Partido questiona utilização da TR para correção do FGTS

O partido Solidariedade (SDD) ajuizou Ação Direta de Inconstitucionalidade no Supremo Tribunal Federal contra dispositivos das Leis 8.036/1990 (artigo 13) e 8.177/1991 (artigo 17) que impõem a correção dos depósitos nas contas vinculadas do Fundo de Garantia do Tempo de Serviço pela Taxa Referencial. O partido alega que as normas violam o direito de propriedade, o direito ao FGTS e a moralidade administrativa, presentes, respectivamente, nos artigos 5º, inciso XXII; 7º, inciso III; e 37, caput, da Constituição da República.

O Solidariedade observa que o FGTS foi criado em 1966 para proteger os empregados demitidos sem justa causa, em substituição à estabilidade decenal prevista na Consolidação das Leis do Trabalho. Com a Constituição de 1988, o sistema foi universalizado para todos os trabalhadores — que, afirma o partido, são os titulares dos depósitos efetuados. Enquanto propriedade do trabalhador, portanto, “impõe-se a preservação da expressão econômica dos depósitos de FGTS ao longo do tempo diante da inflação”.

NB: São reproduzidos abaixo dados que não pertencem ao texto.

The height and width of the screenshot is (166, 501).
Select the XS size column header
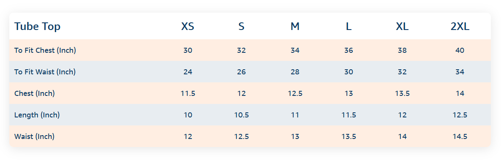point(188,27)
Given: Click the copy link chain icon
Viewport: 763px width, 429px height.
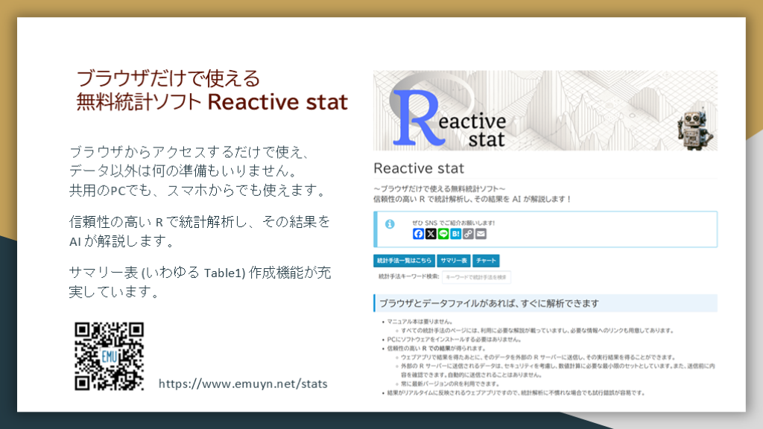Looking at the screenshot, I should click(468, 234).
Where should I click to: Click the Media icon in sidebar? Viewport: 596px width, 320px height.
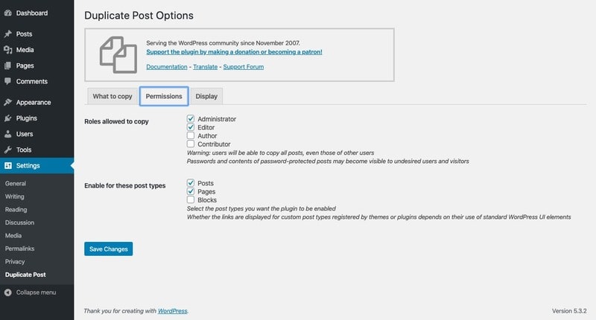coord(7,50)
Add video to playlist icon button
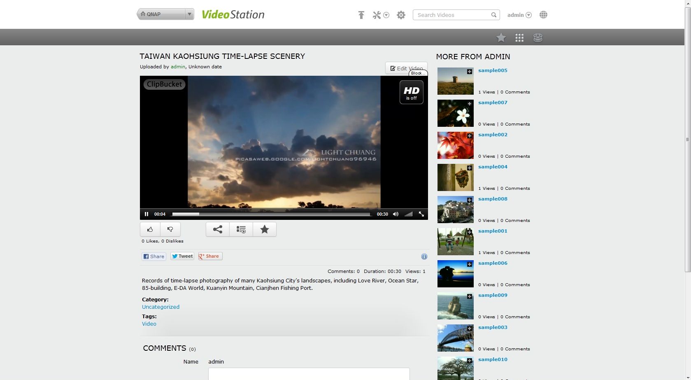This screenshot has width=691, height=380. point(241,229)
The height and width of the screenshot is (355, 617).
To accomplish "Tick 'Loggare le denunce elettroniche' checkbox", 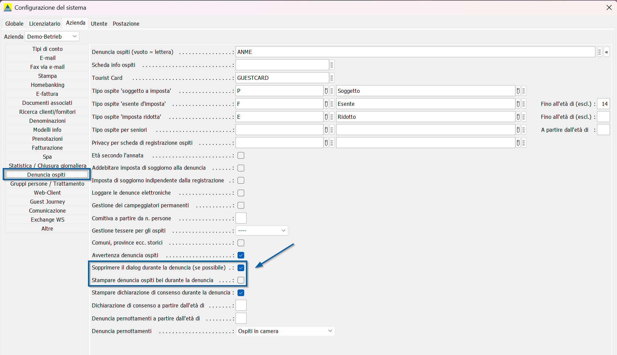I will [241, 193].
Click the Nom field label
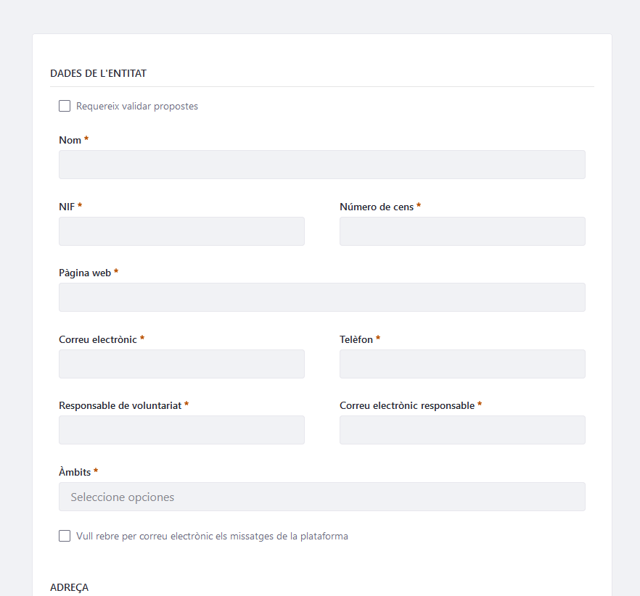The width and height of the screenshot is (640, 596). [70, 141]
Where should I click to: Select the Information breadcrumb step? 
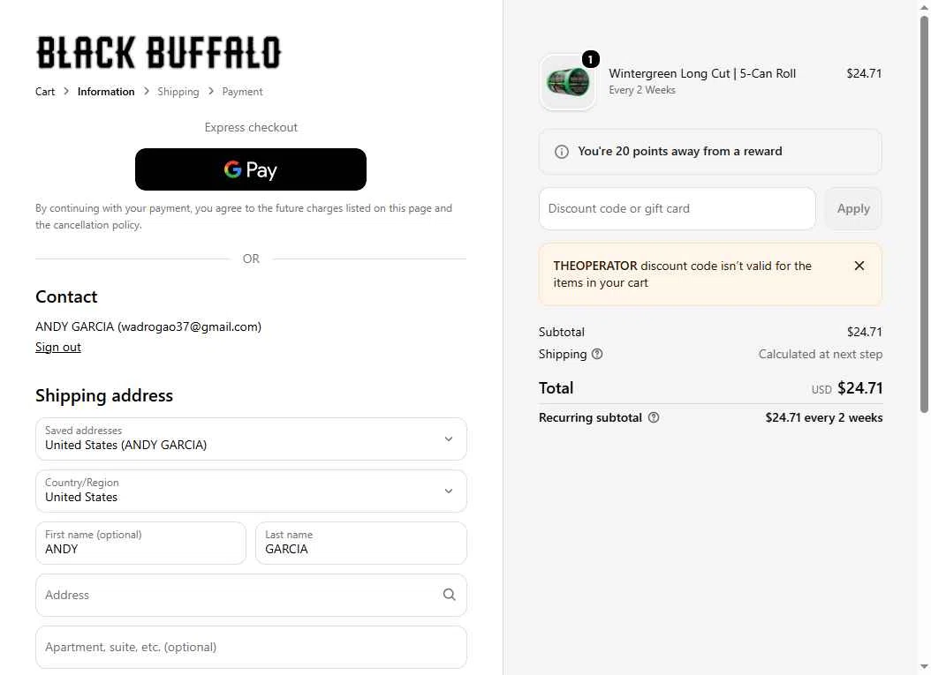click(106, 92)
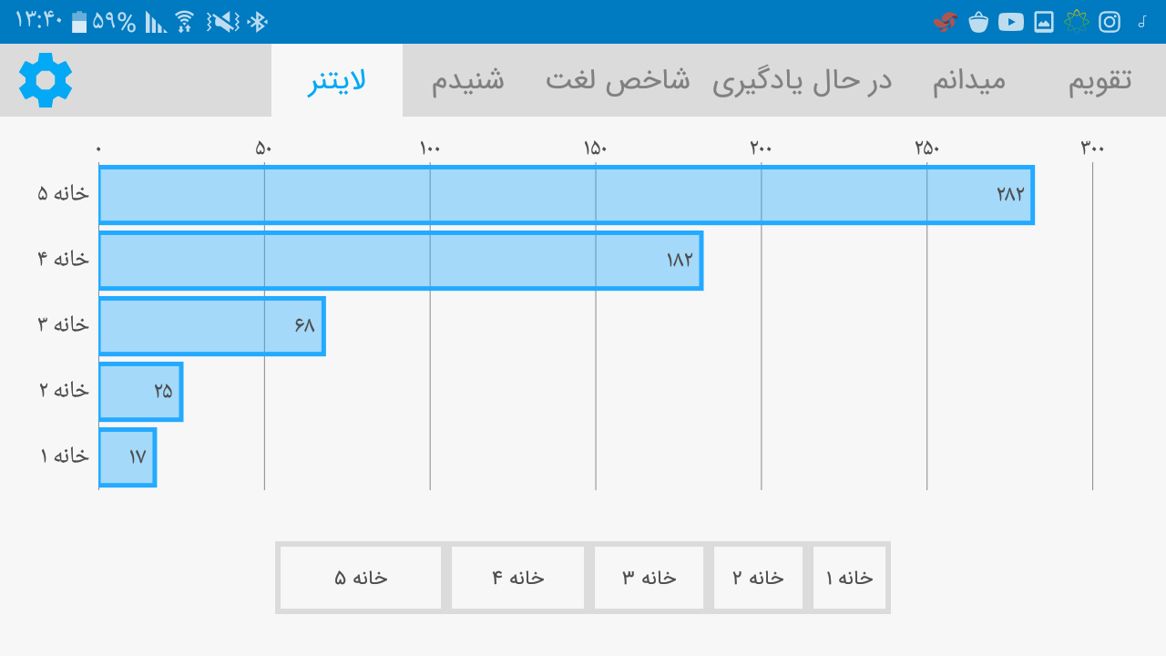Image resolution: width=1166 pixels, height=656 pixels.
Task: Select the لایتنر tab
Action: click(337, 80)
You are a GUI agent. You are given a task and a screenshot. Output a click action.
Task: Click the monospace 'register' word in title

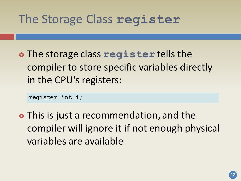tap(148, 20)
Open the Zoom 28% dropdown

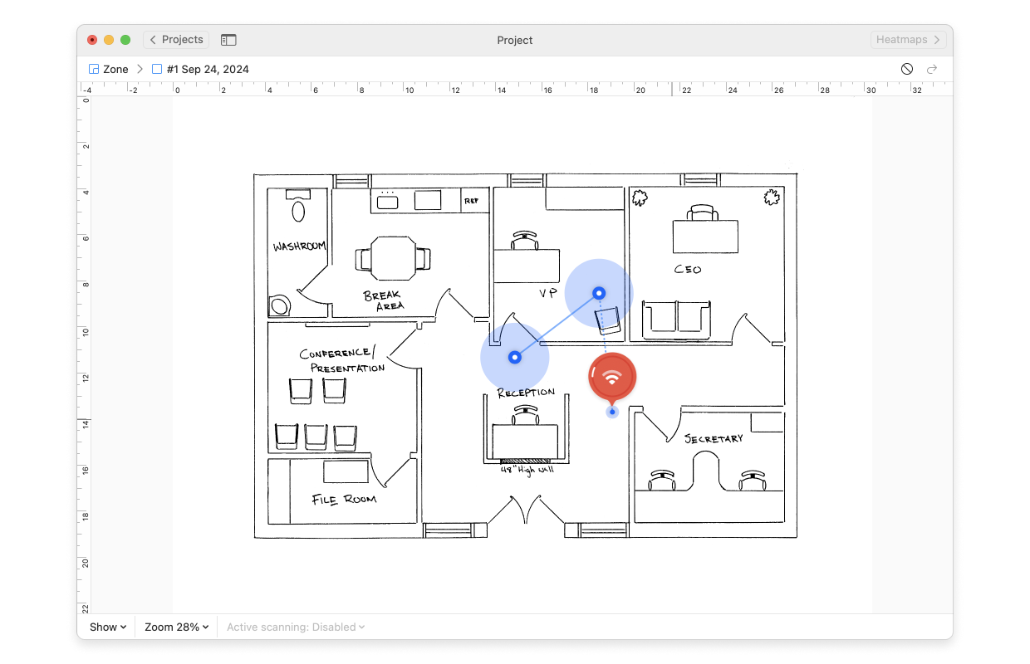coord(176,627)
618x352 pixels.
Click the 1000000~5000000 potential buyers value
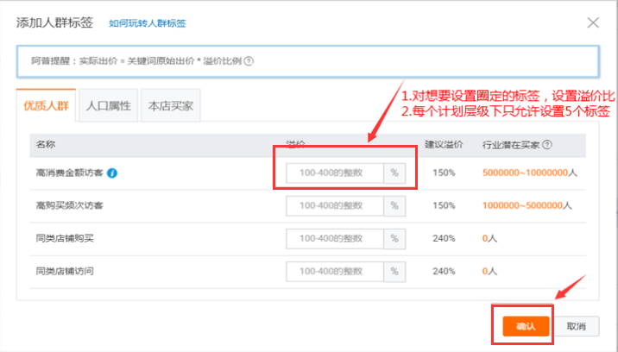click(522, 205)
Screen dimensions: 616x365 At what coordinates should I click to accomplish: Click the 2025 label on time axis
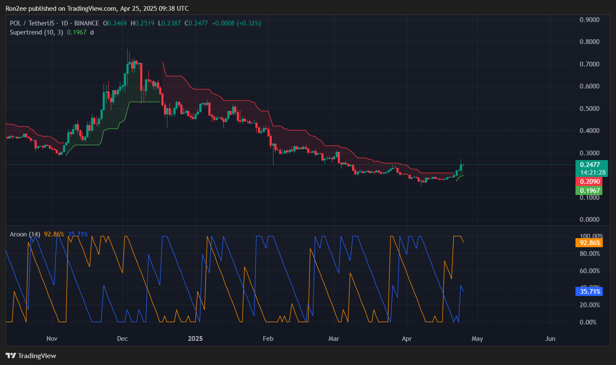click(x=195, y=339)
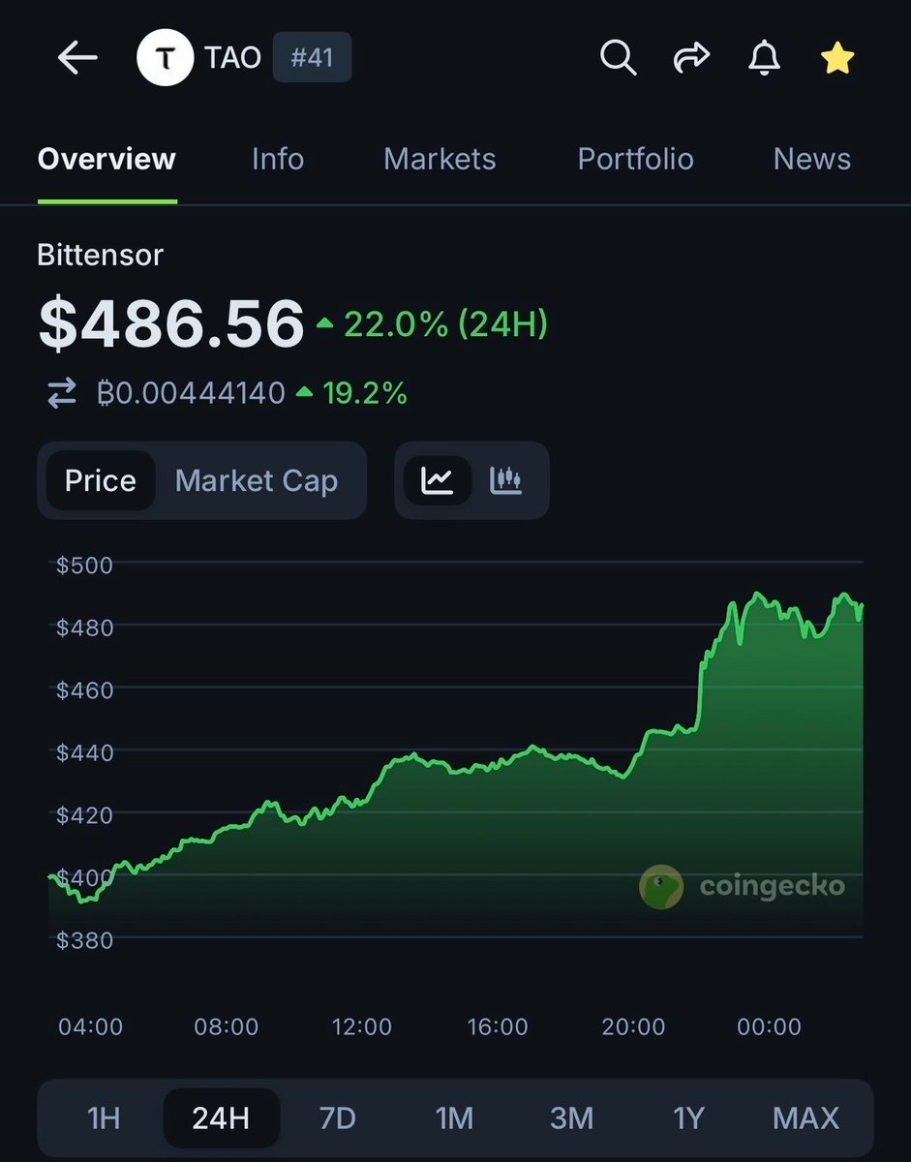The width and height of the screenshot is (911, 1162).
Task: Select the Price chart toggle
Action: (x=100, y=480)
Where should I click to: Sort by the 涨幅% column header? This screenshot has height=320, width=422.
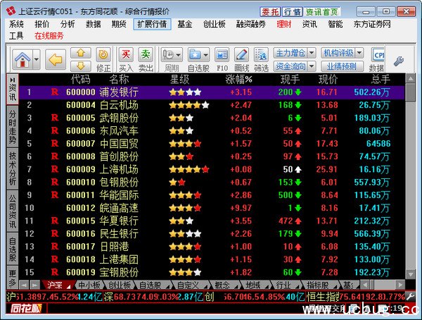tap(238, 79)
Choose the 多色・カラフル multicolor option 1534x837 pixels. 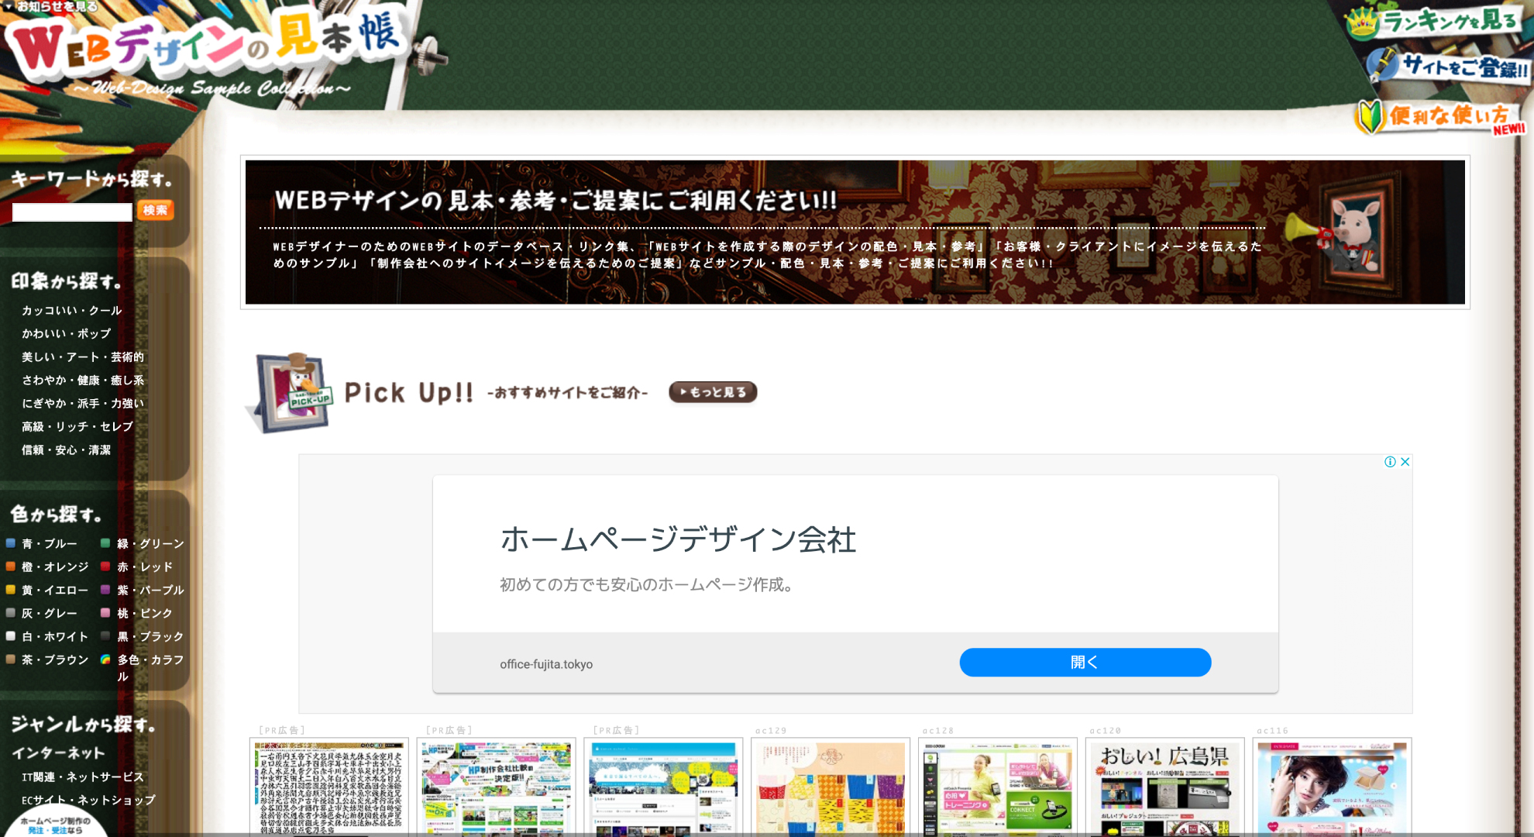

As duas normas questionadas determinam a incidência da TR, atual taxa de atualização da poupança, na correção monetária desses depósitos. O partido político ressalta, porém, que o STF adotou o entendimento de que a TR não pode ser utilizada para esse fim, “por não refletir o processo inflacionário brasileiro”, citando como precedentes as ADIs 4357, 4372, 4400 e 4425.

A argumentação acrescenta ainda que a TR, ao ser criada, no início da década de 1990, se aproximava do índice inflacionário, mas, a partir de 1999, sofreu uma defasagem “que só se agrava com o decorrer do tempo” — a ponto de, em 2013, ter sido fixada em 0,1910%, enquanto o Índice Nacional de Preços ao Consumidor (INPC) e o Índice Nacional de Preços ao Consumidor Amplo Especial (IPCA-E) foram, respectivamente, de 5,56% e 5,84%.

“Pode-se afirmar que há, hoje, uma agressão ao núcleo essencial do próprio Fundo de Garantia”, afirma o SD. “Aplicado índice inferior à inflação, a Caixa Econômica Federal, como ente gestor do Fundo, se apropria da diferença, o que claramente contraria a moralidade administrativa”.

Ao impugnar os dispositivos legais, o partido esclarece que não pretende que a declaração de sua inconstitucionalidade tenha o escopo de fazer substituir o Poder Executivo ou o Legislativo na definição do índice de correção mais adequado.

“Tenciona-se aqui é deixar assente que o crédito do trabalhador na conta do FGTS, como qualquer outro crédito, deve ser atualizado por índice constitucionalmente idôneo”. O relator da ADI 5090 é ministro Roberto Barroso. Com informações da Assessoria de Imprensa do STF.